Background: Two-dimensional (2D) echocardiography is one of the most feasible, noninvasive methods for assessing the aortic diameter and biomechanical changes. We studied possible interfaces between noninvasive biomechanical and speckle-tracking (ST) echocardiographic data from dilated aortas.
Methods: Altogether, 44 patients with dilative pathology of ascending aorta (DPAA) were compared with subjects without ascending aortic dilation (diameter <40 mm). DPAA patients formed two groups based on diameter size: group 1, ≤45 mm diameter; group 2, >45 mm. Conventional and 2D-ST echocardiography were performed to evaluate peak longitudinal strain (LS), longitudinal (LD) and transverse (TD) displacement, and longitudinal velocity (VL). Aortic strain, distensibility, elastic modulus, stiffness index β of Valsalva sinuses and ascending aorta were also evaluated. SPSS version 20 was used for all analyses.
Results: All linear diameters of the ascending aorta were increased in group 2 (>45 mm diameter) (p < 0.05). LD of the anterior aortic wall (p < 0.05) and TD of both aortic walls (p < 0.001) were least in group 2. VL of the posterior and anterior walls diminished in group 2 (p = 0.01). Aortic strain and distensibility were least (p = 0.028 and p = 0.001, respectively) and elastic modulus and stiffness index β values were greatest in group 2, although without statistical significance.

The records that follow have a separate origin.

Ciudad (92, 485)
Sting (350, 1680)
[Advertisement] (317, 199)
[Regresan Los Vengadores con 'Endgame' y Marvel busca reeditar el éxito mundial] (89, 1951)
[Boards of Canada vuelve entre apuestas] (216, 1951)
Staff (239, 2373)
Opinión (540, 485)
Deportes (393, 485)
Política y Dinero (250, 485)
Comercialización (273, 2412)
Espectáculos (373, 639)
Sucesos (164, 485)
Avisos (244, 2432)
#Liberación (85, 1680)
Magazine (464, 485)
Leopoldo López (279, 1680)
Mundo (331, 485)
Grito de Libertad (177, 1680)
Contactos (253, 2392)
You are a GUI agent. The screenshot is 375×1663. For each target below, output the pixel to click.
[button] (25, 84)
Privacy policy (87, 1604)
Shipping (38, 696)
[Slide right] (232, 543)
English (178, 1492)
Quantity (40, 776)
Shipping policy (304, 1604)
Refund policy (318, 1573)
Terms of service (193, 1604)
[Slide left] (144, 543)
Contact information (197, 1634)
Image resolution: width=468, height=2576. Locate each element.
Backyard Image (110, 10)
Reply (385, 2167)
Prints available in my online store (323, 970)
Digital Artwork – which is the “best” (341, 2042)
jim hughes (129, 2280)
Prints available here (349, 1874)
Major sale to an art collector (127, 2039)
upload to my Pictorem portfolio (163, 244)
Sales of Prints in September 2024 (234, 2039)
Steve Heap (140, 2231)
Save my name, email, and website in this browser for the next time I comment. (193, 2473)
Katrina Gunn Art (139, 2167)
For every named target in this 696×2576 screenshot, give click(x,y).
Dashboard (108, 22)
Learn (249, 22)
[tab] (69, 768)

Conclusions: Ascending aortas of both DPAA groups had reduced elasticity and increased stiffness. The greatest changes in biomechanical parameters occurred in ascending aortas >45 mm. Longitudinal ascending aortic wall motion was mostly impaired in patients with aortas >45 mm (i.e., anterior aortic wall LD, VL of the posterior and anterior walls. TD of the posterior and anterior aortic walls was significantly lower in >45 mm aortic diameter patients. TD of 5.2 mm could predict aortic dilation >45 mm (area under the curve 0.76, p < 0.001, confidence interval 0.65-0.87; sensitivity 87%; specificity 63%). Greater aortic dilation is associated with reduced aortic stiffness parameters and increased elastic modulus and stiffness index β. Lower LD and LS were associated with less aortic strain and distensibility. There were no significant differences in 2D-ST echocardiographic or stiffness parameters between patients with tricuspid or bicuspid aortic valves.
Keywords: Ascending aorta; Biomechanics of aorta; Speckle-tracking echocardiography; Stiffness.